» Instructions
1 – In the Germann biography, in what year did Germann graduate from Peru High School?
2 – Quote the Germann biography word for word from "American physicist (1887–1974)" to "University of Colorado.".
3 – List every person named in the Germann biography.

» Exercise text
★ ★ ★

= Frank Erhart Emmanuel Germann =

American physicist (1887–1974)

Frank Erhart Emmanuel Germann (December 6, 1887 – February 27, 1974) was an American physicist, physical chemist, and university professor. He was a founding member of the modern chemistry department of the University of Colorado.

==Early life and education==
Germann was born in Peru, Miami County, Indiana, the second child of Mary Fredericke Mueller (1864–1942) and Gustave Adolph Germann (1860–1940). His only sibling was Albert Fredrick Ottomar Germann (1886–1976), who was also a physical chemist. Frank Germann graduated from Peru High School in 1906. He received the A.B. in physics from Indiana University Bloomington in 1911. He received the Sc.D. degree (docteur ès sciences physiques) from the University of Geneva (Geneva, Switzerland) in 1914 with research under the guidance of Philippe-Auguste Guye (1862–1922).

★ ★ ★

» Records supplied
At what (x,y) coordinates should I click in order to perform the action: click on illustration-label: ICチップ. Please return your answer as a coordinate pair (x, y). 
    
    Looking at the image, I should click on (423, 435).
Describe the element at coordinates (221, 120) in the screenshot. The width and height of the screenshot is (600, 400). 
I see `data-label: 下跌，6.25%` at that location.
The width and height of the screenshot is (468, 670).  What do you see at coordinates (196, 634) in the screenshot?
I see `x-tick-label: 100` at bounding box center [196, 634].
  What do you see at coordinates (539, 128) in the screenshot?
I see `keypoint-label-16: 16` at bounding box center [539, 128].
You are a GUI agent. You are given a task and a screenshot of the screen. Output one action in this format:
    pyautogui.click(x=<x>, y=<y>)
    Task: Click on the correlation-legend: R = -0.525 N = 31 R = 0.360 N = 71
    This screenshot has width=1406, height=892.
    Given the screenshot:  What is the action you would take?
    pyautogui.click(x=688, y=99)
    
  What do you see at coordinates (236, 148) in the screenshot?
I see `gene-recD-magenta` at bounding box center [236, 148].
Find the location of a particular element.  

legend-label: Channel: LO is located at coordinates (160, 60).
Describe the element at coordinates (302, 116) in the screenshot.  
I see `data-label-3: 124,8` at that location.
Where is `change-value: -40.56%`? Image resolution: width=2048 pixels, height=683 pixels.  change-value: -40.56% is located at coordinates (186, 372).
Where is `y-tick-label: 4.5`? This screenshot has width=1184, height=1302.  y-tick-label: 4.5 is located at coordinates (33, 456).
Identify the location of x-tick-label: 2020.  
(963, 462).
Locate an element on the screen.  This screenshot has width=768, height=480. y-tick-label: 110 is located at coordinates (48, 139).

★ ★ ★

» Your written answers
1 – 1906

2 –
American physicist (1887–1974)

Frank Erhart Emmanuel Germann (December 6, 1887 – February 27, 1974) was an American physicist, physical chemist, and university professor. He was a founding member of the modern chemistry department of the University of Colorado.

3 –
- Frank Erhart Emmanuel Germann
- Mary Fredericke Mueller
- Gustave Adolph Germann
- Albert Fredrick Ottomar Germann
- Philippe-Auguste Guye